プライベートラベルAtmosの実務的アプローチ。 100〜1,000台のAtmosサウンドバープログラムで最も効率的な経路:リファレンスハードウェアプラットフォームで既にDolby Atmos認証を保有する工場を特定し、リファレンスプラットフォームがeARC対応ハードウェアを使うことを確認し、Dolbyのライセンスチームと ブランド変更レター(「製品バリアント」または「派生製品」承認とも呼ばれる)を交渉します。これにより完全な新製品認証サイクルを回避し、通常Dolby承認時間を8〜12週間から3〜4週間に短縮します。工場がこのプロセスを開始しなければなりません — Dolbyはハードウェア認証についてOEMバイヤーと直接やり取りしません。
HDMI Forum eARC認証。 主要小売流通(Amazon、Best Buy、MediaMarkt)を狙うプレミアムサウンドバーでは、HDMI Forum eARC認証は — 技術的には任意ですが — 事実上必須です。小売業者とレビュアーはテレビブランド横断でeARC相互運用性を試験します。SamsungやLGテレビでDolby Atmosパススルーに失敗するサウンドバーは、返品と低評価レビューを生みます。HDMI Forumのデバイス認証はおよそ3,000〜6,000ドルかかり、認定試験所での試験を要します。既存のeARC認証リファレンス設計を持つ工場は、ここでも縮小スコープの派生認証を提供できます。

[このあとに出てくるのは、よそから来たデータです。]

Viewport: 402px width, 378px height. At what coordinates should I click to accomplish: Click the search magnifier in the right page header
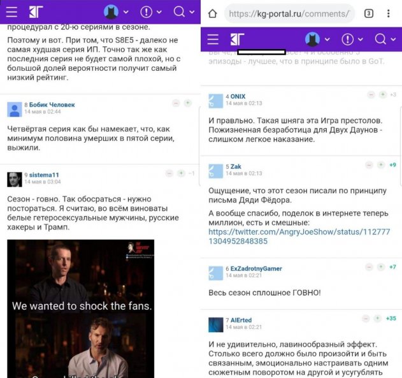point(380,39)
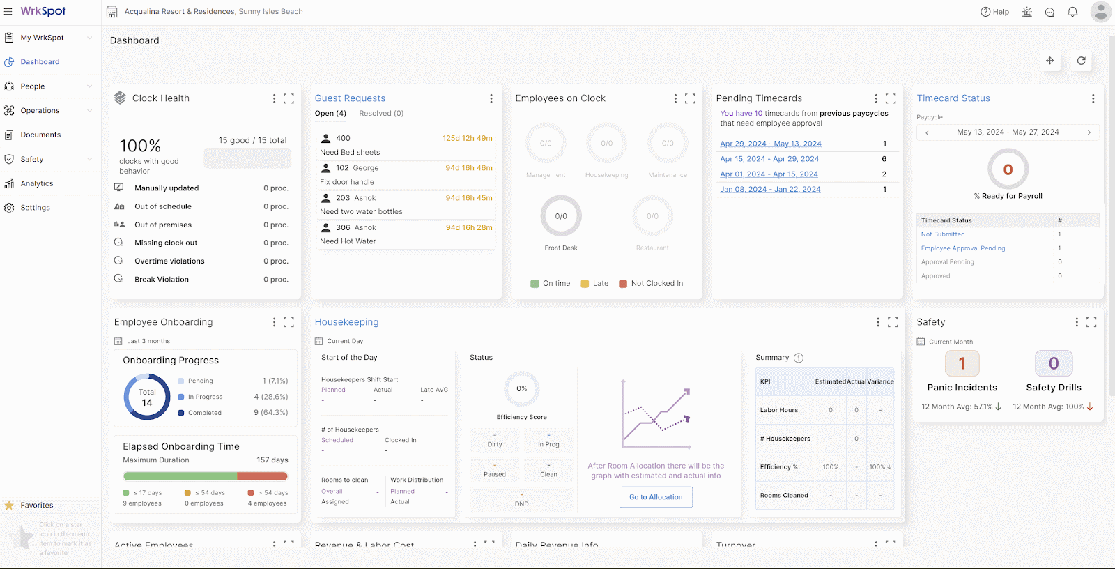
Task: Open Analytics from the sidebar
Action: 37,183
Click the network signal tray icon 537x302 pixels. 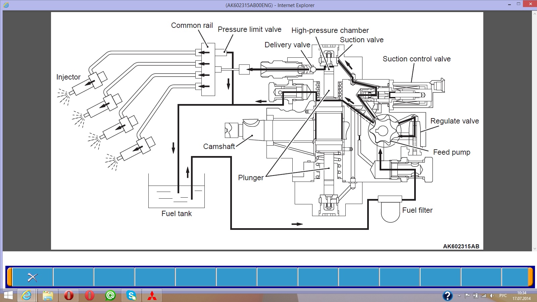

複数市場に同時に参入する民生電子機器製品では、FCC、CE、UKCA、Dolby承認を順次ではなく並行して調整してください — 並行経路は通常、順次承認チェーンに対し6〜8週間を節約します。認証調整をカバーするプライベートラベル管理契約は、サウンドバープログラム遅延の最も一般的な原因 — 小売発売日の2週間前に欠けている承認を発見すること — を防ぎます。